Things get more complicated, however, if you earn money from blogging.

‘In the eyes of HMRC there is no minimum limit where you would have to start declaring any extra income that you have and so as soon as you are making profit from your blog (ie the income you receive from it exceeds the costs of running it) then this income should be declared to HMRC,’ says chartered accountant Dawn Brown from ABC North East and  blogs as Knees Up Mother Brown.

‘If you’re already an employee and are paying tax through a PAYE code then you can contact HMRC and ask them to adjust your tax code so that any tax owed can be taken through PAYE throughout the following year. This can be done for earnings up to £2,500 but once you exceed this you will need to register for Self Assessment.

‘If you’re claiming child tax credits or working tax credits (or other benefits directly related to your income) then you will also need to include extra income from your blog on your tax credit renewal form. You only currently need to declare extra income over £300 (that is total extra income not just your blog income) and so if your total extra income does not exceed £300 then you need not declare it. If it does then you only need to declare the amount over £300 (ie if your extra income is £500 then you would only declare £200 on your tax credit renewal form). The Tax Credit Office may charge you a penalty if they find that you have supplied incorrect information in your claim.’

What’s my tax liability?

Everybody is entitled to a personal “tax free” allowance of £7,475* and if your profits plus any other taxable income you receive do not exceed this then no income tax would be payable – but, and this is important: that doesn’t mean you don’t have to declare it.

Any profits over your tax free allowance are subject to tax of 20%* up to £37,400* and 40%* up to £150k* and 50% over £150k*.

Hobby, or business?

‘If you run your blog as a hobby then you will be able to offset any running expenses such as web-hosting, domain registration etc against this income,’ says Dawn Brown. ‘You would not however be able to carry any losses forward or offset them against other income.

‘If you run your blog as a business then if after deducting all expenses from the income, you have a loss, this can be carried forward or used to offset other income in your self assessment. The HMRC would need to be convinced that your blog is actually a business and not an expensive hobby if you are consistently making losses though.’

And if you are running your blog as a business – and it’s your sole income – then you should register as self-employed with HMRC within 3 months of starting your business.

Blog Income Examples:

  • Money paid to you for advertisements or sponsored posts on your blog.
  • Any commission made on affiliate sales through your blog.
  • The market value of any products you are given to review. In the eyes of HMRC this is classed as a barter transaction as you are effectively receiving the goods in exchange for your blogging services. The item is not classed as a gift as the company is expecting something in return from you.
  • Money you receive from companies to reimburse you any travel costs you may have incurred. This would however be offset as the travel expenses would also be classed as valid business expenses.
  • If you receive days out or are treated to dinner/lunch or other form of entertainment by a company then this is not necessarily a form of income as you are not receiving any physical assets.

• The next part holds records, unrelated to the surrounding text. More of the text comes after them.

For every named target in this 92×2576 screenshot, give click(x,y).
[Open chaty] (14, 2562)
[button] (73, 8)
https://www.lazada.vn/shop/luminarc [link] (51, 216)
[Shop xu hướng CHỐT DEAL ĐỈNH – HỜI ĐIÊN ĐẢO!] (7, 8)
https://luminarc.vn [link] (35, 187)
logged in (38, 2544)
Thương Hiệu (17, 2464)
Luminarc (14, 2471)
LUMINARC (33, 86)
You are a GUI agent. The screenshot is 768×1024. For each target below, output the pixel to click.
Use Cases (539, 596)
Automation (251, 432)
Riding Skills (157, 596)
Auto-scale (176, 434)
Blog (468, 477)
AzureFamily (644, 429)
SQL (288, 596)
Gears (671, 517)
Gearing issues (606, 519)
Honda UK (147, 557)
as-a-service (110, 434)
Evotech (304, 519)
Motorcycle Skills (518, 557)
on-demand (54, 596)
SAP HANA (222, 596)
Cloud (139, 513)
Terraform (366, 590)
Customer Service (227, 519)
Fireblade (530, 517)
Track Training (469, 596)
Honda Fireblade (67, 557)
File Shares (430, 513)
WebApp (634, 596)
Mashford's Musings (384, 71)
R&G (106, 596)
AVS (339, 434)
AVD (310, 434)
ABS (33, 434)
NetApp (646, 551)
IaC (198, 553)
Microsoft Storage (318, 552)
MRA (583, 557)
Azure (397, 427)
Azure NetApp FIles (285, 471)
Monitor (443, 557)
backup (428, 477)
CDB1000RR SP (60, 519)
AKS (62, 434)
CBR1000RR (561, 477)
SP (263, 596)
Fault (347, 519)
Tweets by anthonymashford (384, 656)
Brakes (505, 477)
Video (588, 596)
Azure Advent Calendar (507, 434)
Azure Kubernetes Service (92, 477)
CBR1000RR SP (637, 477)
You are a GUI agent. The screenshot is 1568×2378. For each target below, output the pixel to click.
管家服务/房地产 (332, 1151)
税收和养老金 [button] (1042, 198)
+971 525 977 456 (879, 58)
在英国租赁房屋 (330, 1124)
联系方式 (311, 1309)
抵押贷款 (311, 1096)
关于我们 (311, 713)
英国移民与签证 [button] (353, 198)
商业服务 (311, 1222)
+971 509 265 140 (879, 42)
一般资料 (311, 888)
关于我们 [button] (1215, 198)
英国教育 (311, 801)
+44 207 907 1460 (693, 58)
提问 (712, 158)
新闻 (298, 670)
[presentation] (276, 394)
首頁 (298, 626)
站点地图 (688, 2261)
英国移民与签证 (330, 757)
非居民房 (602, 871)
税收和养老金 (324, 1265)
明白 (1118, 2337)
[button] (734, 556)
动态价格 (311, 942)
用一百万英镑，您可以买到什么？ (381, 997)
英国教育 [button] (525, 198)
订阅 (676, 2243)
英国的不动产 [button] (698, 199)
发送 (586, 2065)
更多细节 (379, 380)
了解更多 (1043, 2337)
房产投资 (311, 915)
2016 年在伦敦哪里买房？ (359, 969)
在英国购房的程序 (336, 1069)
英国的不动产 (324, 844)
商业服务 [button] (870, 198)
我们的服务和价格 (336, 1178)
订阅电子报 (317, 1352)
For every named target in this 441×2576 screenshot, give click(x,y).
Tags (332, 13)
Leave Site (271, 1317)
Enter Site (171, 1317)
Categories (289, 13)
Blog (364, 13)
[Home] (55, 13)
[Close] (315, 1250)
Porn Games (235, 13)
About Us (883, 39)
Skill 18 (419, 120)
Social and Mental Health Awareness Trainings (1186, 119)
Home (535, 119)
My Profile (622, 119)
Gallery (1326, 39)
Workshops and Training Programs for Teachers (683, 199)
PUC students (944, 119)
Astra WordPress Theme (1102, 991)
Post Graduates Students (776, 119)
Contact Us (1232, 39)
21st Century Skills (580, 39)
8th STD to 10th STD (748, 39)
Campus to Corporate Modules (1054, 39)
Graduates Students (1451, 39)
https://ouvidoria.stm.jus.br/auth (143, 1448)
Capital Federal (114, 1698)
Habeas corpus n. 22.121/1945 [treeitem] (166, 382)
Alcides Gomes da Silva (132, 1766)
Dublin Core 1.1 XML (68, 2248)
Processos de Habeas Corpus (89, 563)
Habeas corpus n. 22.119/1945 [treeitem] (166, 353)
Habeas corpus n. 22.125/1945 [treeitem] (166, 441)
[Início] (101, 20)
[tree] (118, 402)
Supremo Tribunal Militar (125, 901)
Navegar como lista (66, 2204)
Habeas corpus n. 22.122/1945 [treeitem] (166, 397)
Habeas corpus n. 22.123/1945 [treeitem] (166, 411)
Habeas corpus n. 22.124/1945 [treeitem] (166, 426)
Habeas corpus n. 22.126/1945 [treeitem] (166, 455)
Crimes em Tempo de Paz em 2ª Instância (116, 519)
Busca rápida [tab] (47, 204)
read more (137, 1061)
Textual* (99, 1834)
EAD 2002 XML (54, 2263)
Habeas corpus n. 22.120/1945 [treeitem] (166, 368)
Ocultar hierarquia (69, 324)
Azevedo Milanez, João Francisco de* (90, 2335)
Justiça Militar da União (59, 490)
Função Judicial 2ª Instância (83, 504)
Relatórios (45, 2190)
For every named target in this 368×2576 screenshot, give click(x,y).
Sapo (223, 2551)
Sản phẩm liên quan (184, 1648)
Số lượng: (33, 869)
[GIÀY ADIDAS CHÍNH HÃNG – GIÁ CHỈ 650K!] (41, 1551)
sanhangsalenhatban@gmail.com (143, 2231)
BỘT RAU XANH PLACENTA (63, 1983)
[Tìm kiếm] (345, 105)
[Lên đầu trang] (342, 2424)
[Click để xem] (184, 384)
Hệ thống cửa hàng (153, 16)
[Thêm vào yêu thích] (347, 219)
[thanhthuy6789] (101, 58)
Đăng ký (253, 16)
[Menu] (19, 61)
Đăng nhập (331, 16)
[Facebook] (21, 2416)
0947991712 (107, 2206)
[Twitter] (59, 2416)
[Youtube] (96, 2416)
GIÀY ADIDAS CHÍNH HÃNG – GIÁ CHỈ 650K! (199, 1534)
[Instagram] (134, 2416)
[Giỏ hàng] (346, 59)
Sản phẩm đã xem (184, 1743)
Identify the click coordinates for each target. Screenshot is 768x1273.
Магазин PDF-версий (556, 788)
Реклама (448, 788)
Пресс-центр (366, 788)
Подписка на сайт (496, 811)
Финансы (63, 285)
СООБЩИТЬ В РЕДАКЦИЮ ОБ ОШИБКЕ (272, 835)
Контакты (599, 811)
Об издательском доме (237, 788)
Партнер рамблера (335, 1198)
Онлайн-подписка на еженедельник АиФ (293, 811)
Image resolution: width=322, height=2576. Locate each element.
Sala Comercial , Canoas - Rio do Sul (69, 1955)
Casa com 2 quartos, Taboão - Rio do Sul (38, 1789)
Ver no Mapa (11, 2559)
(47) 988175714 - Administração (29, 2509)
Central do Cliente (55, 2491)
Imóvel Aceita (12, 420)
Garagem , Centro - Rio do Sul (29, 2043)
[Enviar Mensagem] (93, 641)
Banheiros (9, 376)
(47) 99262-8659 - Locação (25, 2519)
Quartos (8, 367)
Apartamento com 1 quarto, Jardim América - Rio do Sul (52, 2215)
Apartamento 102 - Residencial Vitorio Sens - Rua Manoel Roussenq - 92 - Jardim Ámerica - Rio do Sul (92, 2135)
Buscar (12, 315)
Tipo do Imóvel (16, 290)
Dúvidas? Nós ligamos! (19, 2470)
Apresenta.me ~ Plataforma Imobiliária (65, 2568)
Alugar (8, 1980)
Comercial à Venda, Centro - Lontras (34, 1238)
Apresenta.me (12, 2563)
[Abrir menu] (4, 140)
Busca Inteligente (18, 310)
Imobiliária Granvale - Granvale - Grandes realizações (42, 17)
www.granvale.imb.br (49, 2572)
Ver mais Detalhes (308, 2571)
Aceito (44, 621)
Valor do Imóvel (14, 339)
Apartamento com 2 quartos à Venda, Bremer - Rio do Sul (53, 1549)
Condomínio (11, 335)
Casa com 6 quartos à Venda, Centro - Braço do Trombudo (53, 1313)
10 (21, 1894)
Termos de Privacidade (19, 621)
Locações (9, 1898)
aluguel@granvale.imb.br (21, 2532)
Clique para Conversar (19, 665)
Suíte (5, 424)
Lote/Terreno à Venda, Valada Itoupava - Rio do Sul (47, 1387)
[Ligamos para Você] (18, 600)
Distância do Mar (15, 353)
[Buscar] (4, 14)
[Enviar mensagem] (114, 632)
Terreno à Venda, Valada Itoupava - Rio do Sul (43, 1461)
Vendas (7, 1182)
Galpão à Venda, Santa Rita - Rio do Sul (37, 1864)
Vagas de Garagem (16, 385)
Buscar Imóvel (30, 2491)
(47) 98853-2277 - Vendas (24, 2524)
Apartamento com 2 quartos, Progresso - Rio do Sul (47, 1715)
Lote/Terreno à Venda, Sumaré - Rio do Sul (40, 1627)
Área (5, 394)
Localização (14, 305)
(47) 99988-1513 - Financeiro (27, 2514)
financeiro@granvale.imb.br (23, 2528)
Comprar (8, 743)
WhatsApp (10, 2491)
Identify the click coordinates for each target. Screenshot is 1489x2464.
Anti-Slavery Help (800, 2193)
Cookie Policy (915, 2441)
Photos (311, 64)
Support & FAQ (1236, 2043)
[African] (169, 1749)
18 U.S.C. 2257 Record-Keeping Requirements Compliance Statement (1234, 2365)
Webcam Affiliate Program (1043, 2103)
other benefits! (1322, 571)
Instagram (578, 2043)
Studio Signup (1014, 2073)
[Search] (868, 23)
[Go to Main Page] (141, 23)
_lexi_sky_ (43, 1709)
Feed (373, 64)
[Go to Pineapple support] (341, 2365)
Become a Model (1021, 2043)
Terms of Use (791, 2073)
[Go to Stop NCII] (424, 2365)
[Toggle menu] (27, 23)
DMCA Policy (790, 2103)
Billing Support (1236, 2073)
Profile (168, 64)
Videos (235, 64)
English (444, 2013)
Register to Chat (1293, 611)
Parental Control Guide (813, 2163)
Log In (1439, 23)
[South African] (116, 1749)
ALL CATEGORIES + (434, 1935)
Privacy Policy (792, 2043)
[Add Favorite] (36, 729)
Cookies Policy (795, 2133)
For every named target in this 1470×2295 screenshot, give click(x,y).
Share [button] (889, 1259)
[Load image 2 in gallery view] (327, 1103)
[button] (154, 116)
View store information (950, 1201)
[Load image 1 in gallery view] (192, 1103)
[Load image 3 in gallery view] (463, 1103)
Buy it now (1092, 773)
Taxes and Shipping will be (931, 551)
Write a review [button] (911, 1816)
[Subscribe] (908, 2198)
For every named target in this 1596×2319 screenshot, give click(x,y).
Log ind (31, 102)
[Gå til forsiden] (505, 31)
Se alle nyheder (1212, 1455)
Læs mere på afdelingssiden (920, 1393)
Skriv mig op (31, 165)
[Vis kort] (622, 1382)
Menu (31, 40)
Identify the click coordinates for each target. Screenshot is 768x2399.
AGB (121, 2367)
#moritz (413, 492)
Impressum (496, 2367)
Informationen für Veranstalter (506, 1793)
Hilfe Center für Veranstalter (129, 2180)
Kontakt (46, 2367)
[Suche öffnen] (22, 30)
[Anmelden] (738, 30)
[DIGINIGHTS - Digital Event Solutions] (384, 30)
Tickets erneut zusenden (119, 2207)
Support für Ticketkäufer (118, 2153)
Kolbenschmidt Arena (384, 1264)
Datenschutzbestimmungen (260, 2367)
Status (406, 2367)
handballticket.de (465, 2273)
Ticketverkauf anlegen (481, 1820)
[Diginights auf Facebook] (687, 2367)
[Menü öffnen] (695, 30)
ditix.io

Likewise a small gift from a company would not necessarily be classed as income although expensive gifts or items when a service is expected in return may be.

 Blog Expenditure Examples:

  • Web hosting fees
  • Domain Registration
  • Marketing costs such as advertising your blog, business cards etc
  • Attending conferences to promote your blog – ie the cost of attending Cybermummy
  • A proportion of your broadband costs (you would need to apportion this between private and business use)

Assets purchased to maintain your blog such as hard drives, laptops etc would receive capital allowances if you are classed as a business. These are treated differently to expenses and tax advice should be sought.

Finally, whether your blog is run as a hobby or a business it’s still important to keep clear records. And a load of screwed up receipts lying around the house isn’t quite the same thing, apparently *cough*.

* Rates used above are for the 2011-12 tax year.

*Disclaimer: The information above is general information only and should not be relied upon solely. If you have any queries about your tax position then you should speak to an Accountant or Tax Advisor to discuss your specific circumstances.